Angel of the Yukon
Posted over 14 years ago by Stanley F Whittaker
Emily's mission: Dispensing the famous Nome serum
Visiting nurse says Nome's 'Angel of the Yukon' should be enrolled with the other heroes of the 1925 serum run
By MIKE DUNHAM
Published: March 14th, 2011 04:55 PM
Last Modified: March 14th, 2011 05:38 PM
ERIK HILL / Anchorage Daily News
Montana nurse Maria LaFond is a passionate promoter of Emily Morgan, a nurse who played a prominent role after mushers delivered diphtheria serum to Nome in 1925.
Every Alaskan knows the story of the 1925 Nome Serum Run, the historic rescue mission on which the Iditarod Trail Sled Dog Race is (loosely) based. How ice-bound Nome's only doctor diagnosed diphtheria and realized that an epidemic loomed that could wipe out the Gold Rush town. How he send out the SOS for serum and found none closer than in Anchorage, 1,000 roadless miles away.
Railroad men carried the medicine across recently laid snow-covered tracks to Nenana. There they handed the precious package to "Wild Bill" Shannon, the first musher in a relay of 20 men who, stage by stage, risked their lives in a race against death, struggling through minus-60-degree temperatures and arctic blizzards with hurricane-force winds.

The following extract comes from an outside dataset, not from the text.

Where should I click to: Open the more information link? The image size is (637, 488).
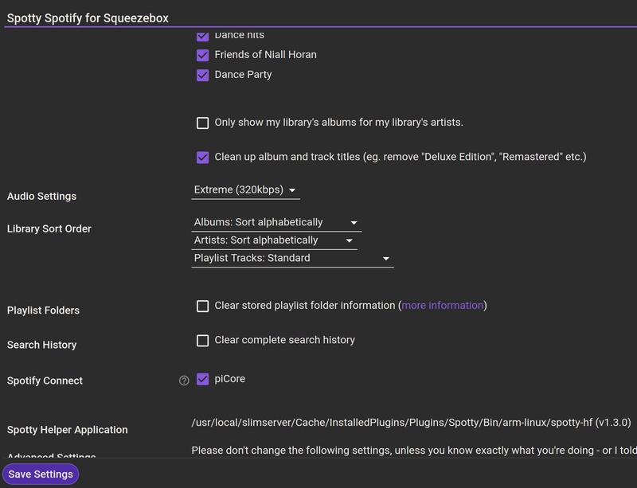[442, 305]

Fingers froze. Faces were frostbitten. Dogs died. But five days from Nenana, Gunnar Kaasen drove his team down Front Street, handed the serum to Dr. Curtis Welch and Nome was saved!
Right?
Close, but not complete, says Maria LaFond.
"The serum still wasn't at its ultimate destination -- the patients," she says.

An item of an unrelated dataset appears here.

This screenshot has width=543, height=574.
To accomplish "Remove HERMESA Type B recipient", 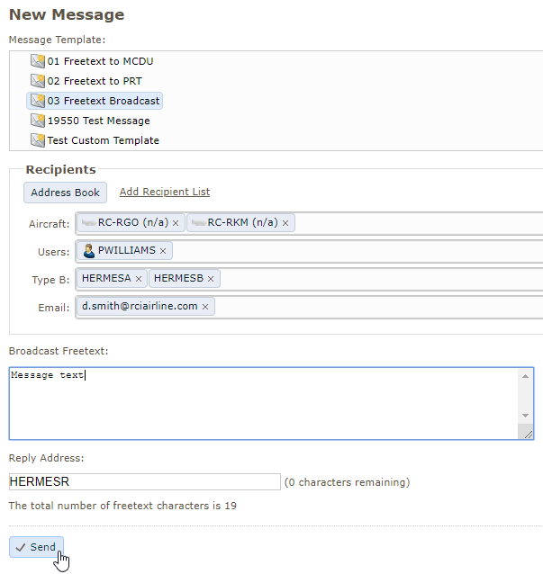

That vital final step in delivery was not accomplished by men and dogs, but by women, LaFond points out. Nurses risked their own lives, walking miles to reach remote huts and outlying villages, enduring the same kinds of conditions that the mushers had faced, entering quarantined zones, calming frantic, suspicious families and administering the shots.
And that's how Nome was saved.
LaFond, a traveling nurse from Montana who has been working at Providence Alaska Medical Center this winter, thinks the public should know about these frontier medicine women. And what better time than right now, during the 2011 Iditarod and Women's History Month?

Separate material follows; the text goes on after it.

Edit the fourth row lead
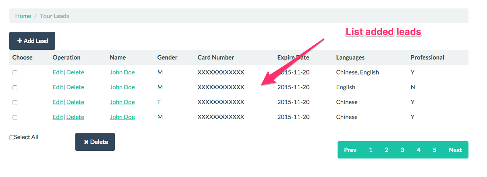Image resolution: width=487 pixels, height=177 pixels. pos(58,117)
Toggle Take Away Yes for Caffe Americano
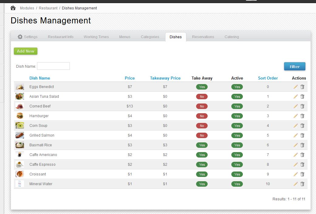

She has a specific nurse in mind: Emily Morgan, who was at Dr. Welch's side in Nome. You can see her in footage re-enacting the mercy mission on YouTube under the title "Balto in news (part II)".
LaFond has researched Morgan's life. She was born to a homesteading family in El Dorado, Kan, in 1878. She graduated from nursing school in St. Joseph, Mo., worked in missions in India and as an army nurse during World War I. In 1923, the Red Cross sent her to the ultimate hardship post: Nome.
When children began dying, fevered and struggling for breath, it was Morgan who first realized how dangerous the situation was, LaFond says: "Dr. Welch didn't figure it out. He thought it was tonsillitis. But Emily had had diphtheria herself, years before, and she's the one who first recognized the symptoms."